Using Selective Memoization to Defeat Regular Expression Denial of Service

11 min readSep 4, 2020

--

Regexes across the system stack. ReDoS may occur when a slow regex meets unsanitized input on a slow regex engine.

This is a brief for the research paper Using Selective Memoization to Defeat Regular Expression Denial of Service (REDOS), published at IEEE S&P 2021. I led the work, with help from Francisco Servant and Dongyoon Lee.
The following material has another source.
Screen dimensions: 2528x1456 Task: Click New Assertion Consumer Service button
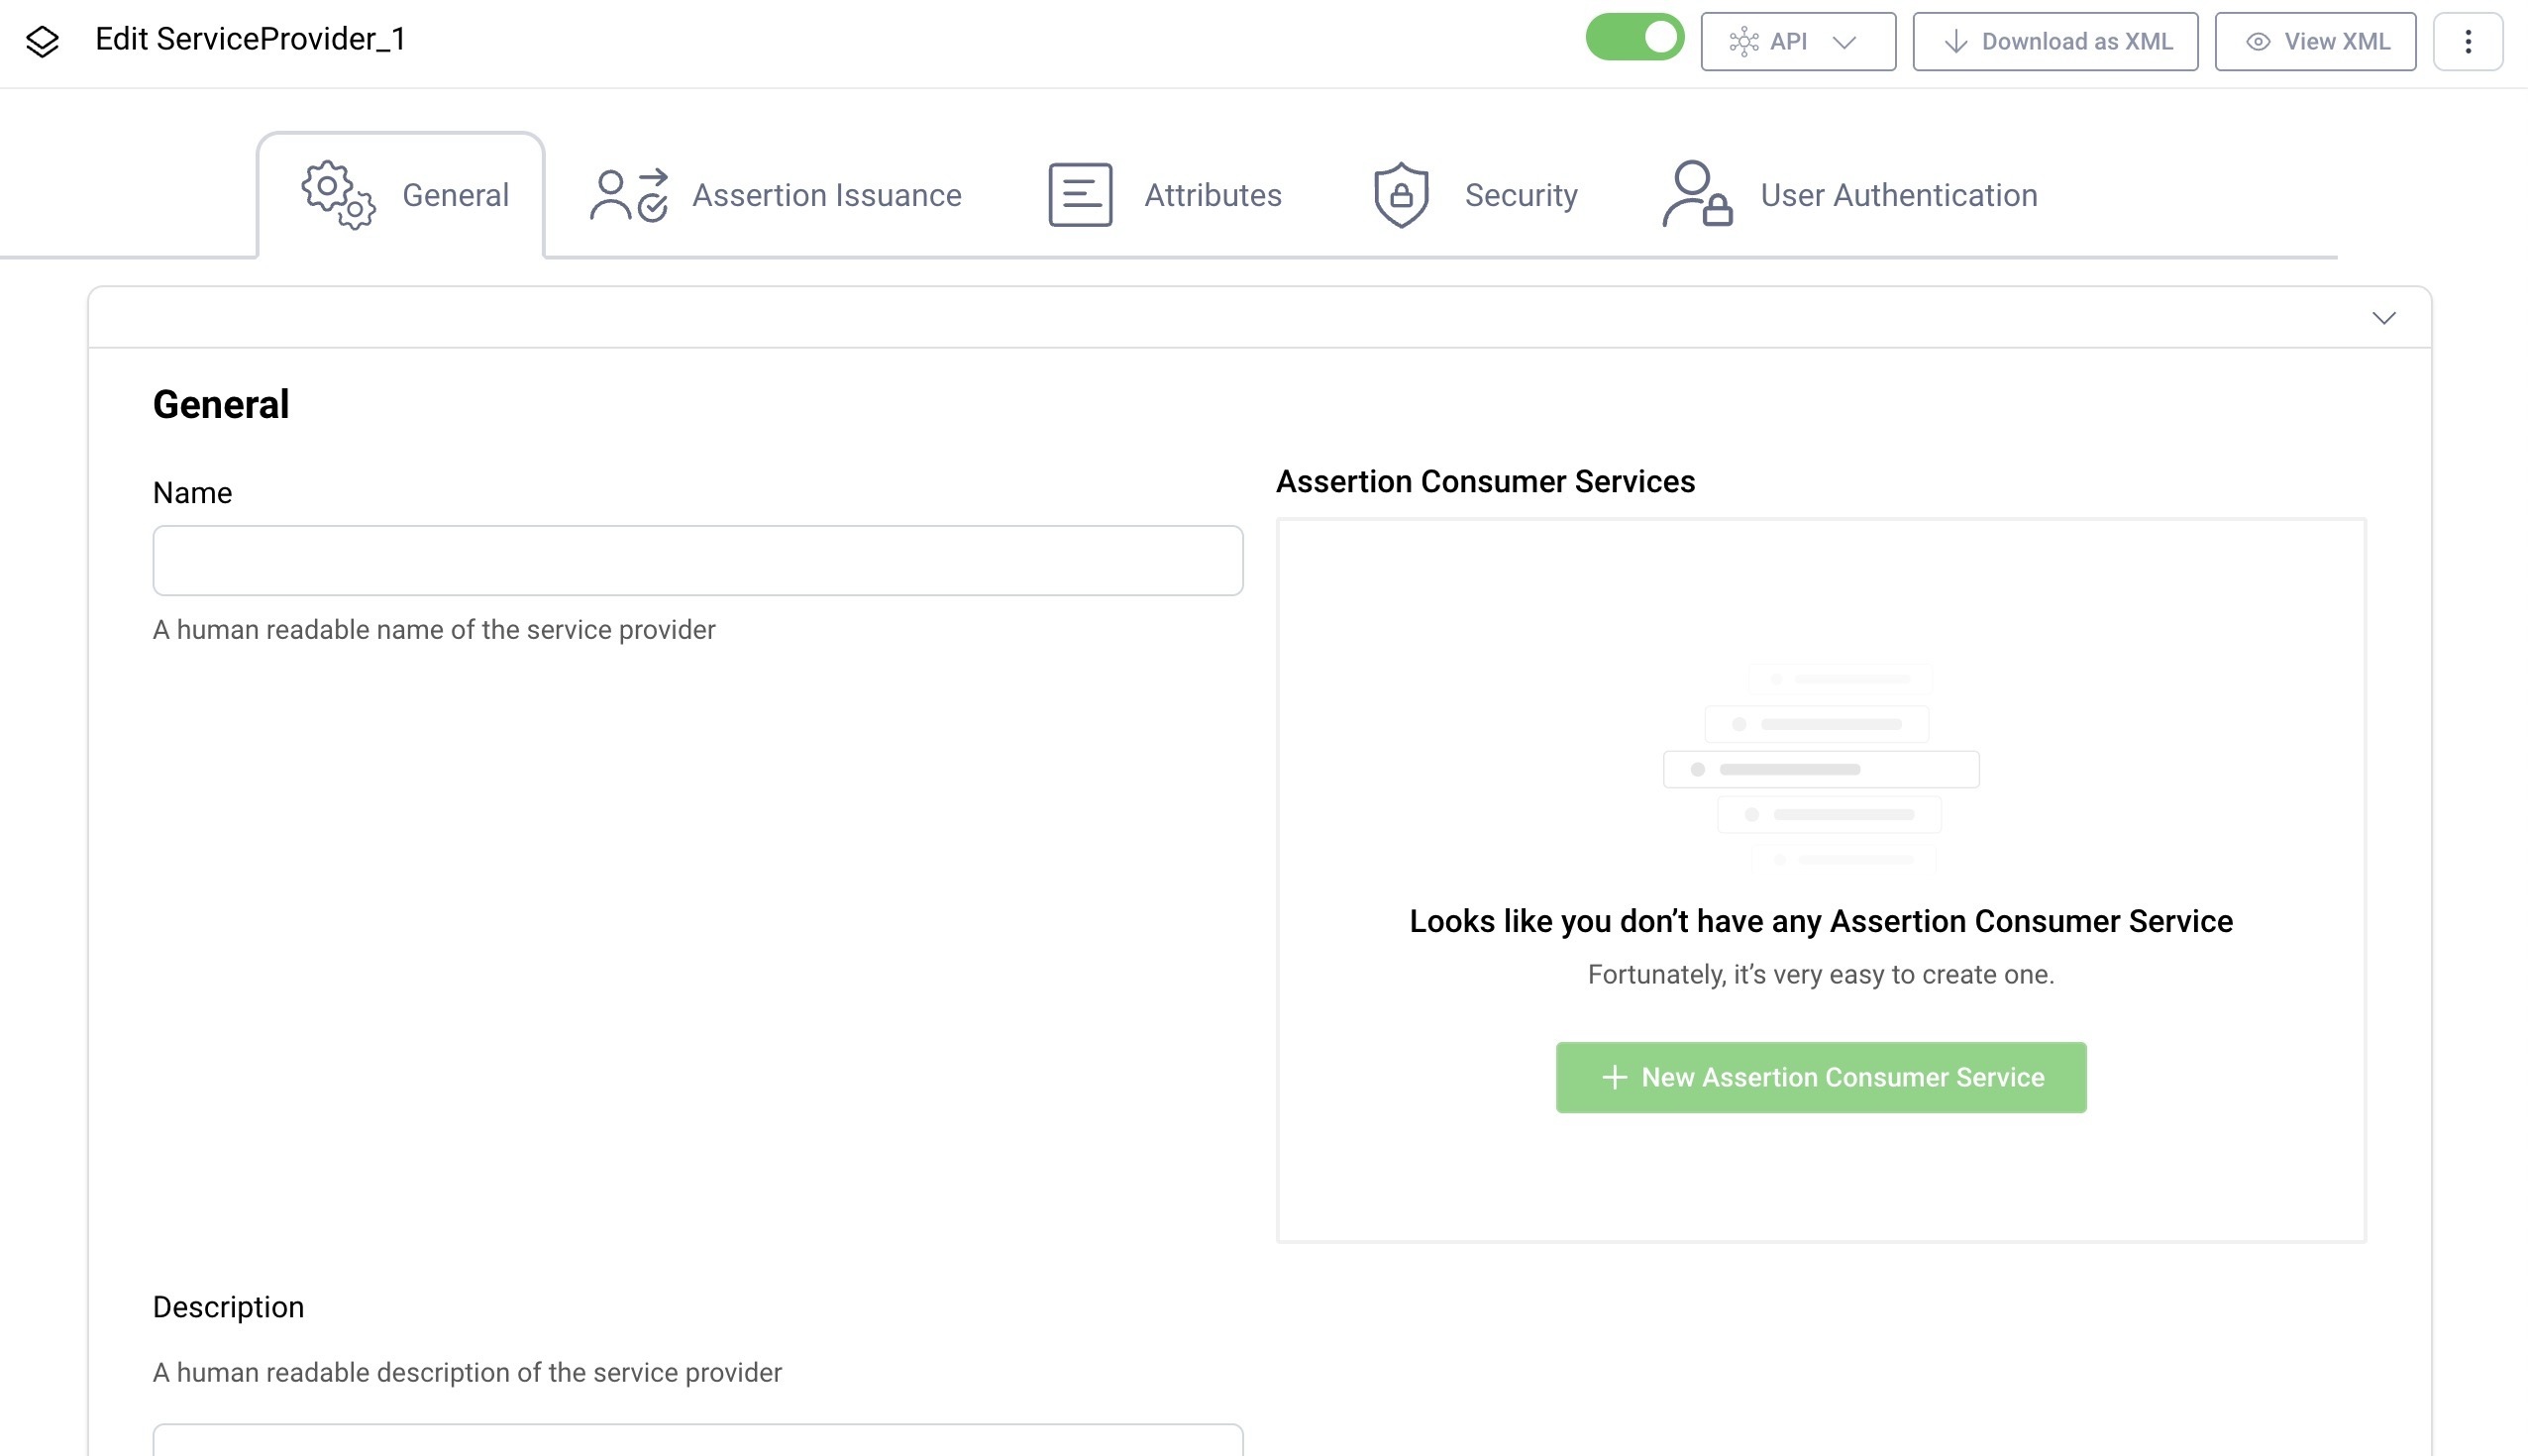[x=1820, y=1077]
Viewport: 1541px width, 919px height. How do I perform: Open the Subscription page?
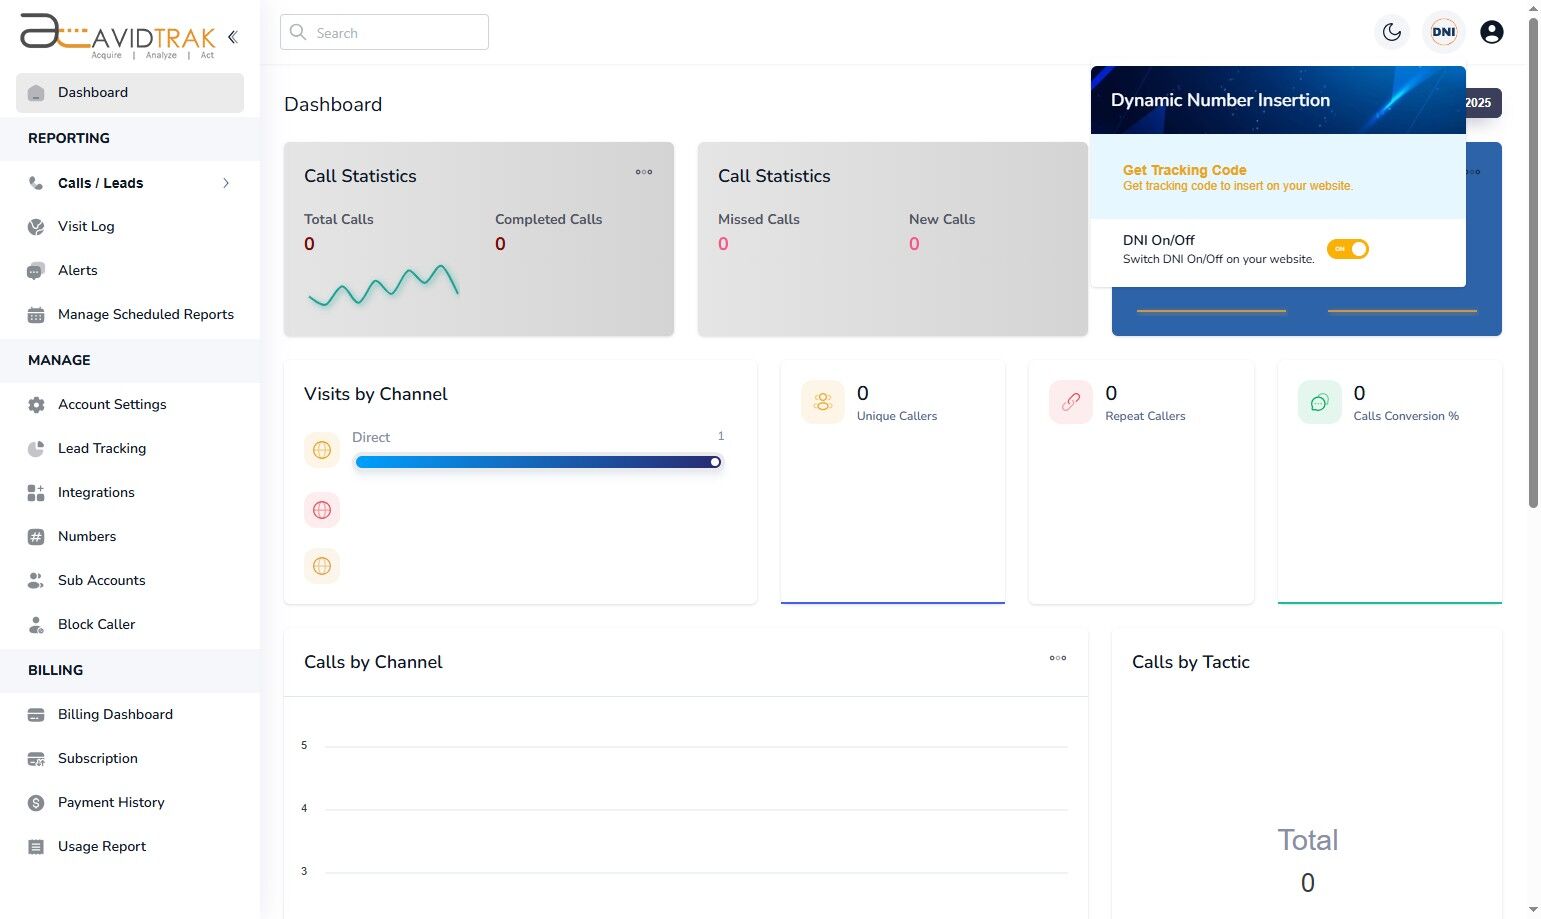click(97, 758)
In this article I use the word “regex” as shorthand for “regular expression”.

Summary

Attackers can use regex-based denial of service (ReDoS) attacks to damage vulnerable web services. These attacks take advantage of the slow algorithm used by regex engines to evaluate regexes. We present novel optimizations to provably improve the worst-case behavior of these engines to linear-time. Nothing in life is free, so these optimizations cost space. We present two space-reduction schemes with varying time/space tradeoffs. We also show how to support the extended features of backreferences and lookaround assertions within our memoization framework. Our prototype achieves linear time complexity with constant space costs for 90% of a large corpus of super-linear regexes.

Motivation

Regexes are a denial of service vector in most mainstream programming languages [1]. Regexes are used for input sanitization across the system stack, rendering many web services vulnerable to ReDoS [2]. (See figure at the top of the article). One high-profile ReDoS incident occurred at CloudFlare in 2019, affecting the availability of thousands of Internet services [3].

Background

The root cause of ReDoS is that regex engines can take quite a long time to evaluate some regexes on particular inputs. When these regexes are used to process untrusted client input, ReDoS can result.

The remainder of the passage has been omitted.